Painting by Winslow Homer

Dressing for the Carnival is an oil on canvas painting by the American painter Winslow Homer, from 1877. It is held at the Metropolitan Museum of Art, in New York.

==Description==
Homer painted African Americans, completely avoiding the stereotypes with which their collective image had been flooded during the period of Reconstruction after the American Civil War. The 1870s and 1880s produced innumerable images of African Americans at carnival time, mindless, jolly, condescending.

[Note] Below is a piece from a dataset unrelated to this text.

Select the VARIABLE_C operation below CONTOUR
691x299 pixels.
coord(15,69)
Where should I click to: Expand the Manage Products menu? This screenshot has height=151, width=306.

But Homer's Dressing for the Carnival is unlike all of them: a deeply nuanced and, in the end, tragic scene of preparation for festivity. A group of people is preparing for the African-American festival known in the South as Jonkonnu and in the North as Pinkster. It entailed the costuming of a Harlequin-like figure or Lord of Misrule, and this Homer depicts: a man caparisoned in bright, tatterdemalion clothes, yellow, red, and blue, with a liberty cap on his head. Two women are sewing them on him. The one on the right extends her arm, pulling the long thread right through, in a gesture of compelling and somber gravity; she is a classical Fate, seen below the Mason–Dixon line. Next to her, but apart from her, gazing at the vesting ceremony with wonder, are some children, one of whom holds a Stars and Stripes (for by Reconstruction, the rituals of the Fourth of July had been overlaid on those of Jonkonnu). Homer makes us sense how far the hopes of emancipation still are from the realities of black life in the South.